Headline
Pansus belum pastikan potensi pemakzulan bupati.
HAK angket Komisi Pemberantasan Korupsi (KPK) yang disetujui dalam rapat paripurna DPR dinilai mengandung kejanggalan. Pasalnya, persetujuan itu terkesan dipaksakan dengan mengabaikan pendapat para anggota dewan yang hadir dalam rapat paripurna.
"Ini dagelan harusnya banyak pertimbangan dan tiba-tiba palu diketok untuk mempercepat keputusan," kata peneliti Forum Masyarakat Peduli Parlemen Indonesia (Formappi) Lucius Karus dalam diskusi di kawasan Menteng, Jakarta, Sabtu (29/4).
Lucius memandang disetujuinya angket KPK tersebut karena ada perbedaan sikap antara Fahri Hamzah dan KPK. Fahri merupakan pimpinan sidang dalam rapat paripurna angket KPK, Jumat (28/4) kemarin.
"Saya kita semua dijelaskan, Fahri punya sikap beda dengan KPK, dan Fahri itu wakil dari pemotor suara-suara yang ingin melemahkan KPK," ucap dia.
Hak angket bergulir karena DPR ingin KPK membuka rekaman berita acara pemeriksaan (BAP) terhadap Miryam S Haryani terkait kasus korupsi kartu tanda penduduk elektronik (KTP-e). Miryam ialah anggota DPR dari Fraksi Hanura. Ia jadi tersangka dalam dugaan kasus pemberian kesaksian palsu terkait perkara KTP-e.
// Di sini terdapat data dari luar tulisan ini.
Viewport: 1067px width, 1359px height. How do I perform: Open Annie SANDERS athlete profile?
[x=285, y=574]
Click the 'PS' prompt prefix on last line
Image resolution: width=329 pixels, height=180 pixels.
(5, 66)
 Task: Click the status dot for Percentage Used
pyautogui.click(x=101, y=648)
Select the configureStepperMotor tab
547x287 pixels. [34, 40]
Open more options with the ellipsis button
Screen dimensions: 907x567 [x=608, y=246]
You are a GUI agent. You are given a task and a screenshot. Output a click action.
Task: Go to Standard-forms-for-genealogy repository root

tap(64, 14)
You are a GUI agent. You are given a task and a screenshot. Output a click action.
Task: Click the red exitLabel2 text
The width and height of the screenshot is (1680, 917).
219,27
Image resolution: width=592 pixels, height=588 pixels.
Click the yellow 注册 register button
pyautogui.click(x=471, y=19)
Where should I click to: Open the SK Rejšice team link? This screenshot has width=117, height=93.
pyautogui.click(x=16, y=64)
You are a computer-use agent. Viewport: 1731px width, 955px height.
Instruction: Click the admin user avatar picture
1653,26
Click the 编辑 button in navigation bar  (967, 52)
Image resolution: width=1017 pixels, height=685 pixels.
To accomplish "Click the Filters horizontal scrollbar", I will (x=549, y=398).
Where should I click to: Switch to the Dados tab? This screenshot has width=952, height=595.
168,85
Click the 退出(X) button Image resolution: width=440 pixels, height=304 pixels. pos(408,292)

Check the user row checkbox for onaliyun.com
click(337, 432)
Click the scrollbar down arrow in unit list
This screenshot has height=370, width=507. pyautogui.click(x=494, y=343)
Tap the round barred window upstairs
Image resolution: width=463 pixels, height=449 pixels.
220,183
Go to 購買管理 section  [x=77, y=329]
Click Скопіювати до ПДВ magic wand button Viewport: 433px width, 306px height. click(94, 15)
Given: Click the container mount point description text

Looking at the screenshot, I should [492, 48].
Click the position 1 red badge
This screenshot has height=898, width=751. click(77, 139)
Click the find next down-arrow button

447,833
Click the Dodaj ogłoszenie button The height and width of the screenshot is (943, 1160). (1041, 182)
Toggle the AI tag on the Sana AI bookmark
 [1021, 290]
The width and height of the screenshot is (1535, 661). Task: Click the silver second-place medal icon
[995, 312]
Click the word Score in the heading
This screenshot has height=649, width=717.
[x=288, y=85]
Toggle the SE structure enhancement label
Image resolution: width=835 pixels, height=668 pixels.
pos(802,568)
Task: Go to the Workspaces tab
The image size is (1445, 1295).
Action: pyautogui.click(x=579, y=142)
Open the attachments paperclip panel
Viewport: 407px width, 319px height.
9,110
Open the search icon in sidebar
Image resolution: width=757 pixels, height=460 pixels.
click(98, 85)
Namun, kata peneliti ICW Donal Fariz, bila mengacu kepada UU KPK, rekaman BAP hanya bisa dibuka di forum pengadilan.
Selain itu, berdasarkan Undang-Undang Nomor 14 Tahun 2008 tentang Keterbukaan Informasi Publik (KIP) pun sangat jelas hal tersebut masuk dalam pengecualian.
"Tidak masalah informasi itu (rekaman) dibuka tapi dalam forum legitimate, forum itu ya di persidangan," kata dia. (MTVN/OL-2)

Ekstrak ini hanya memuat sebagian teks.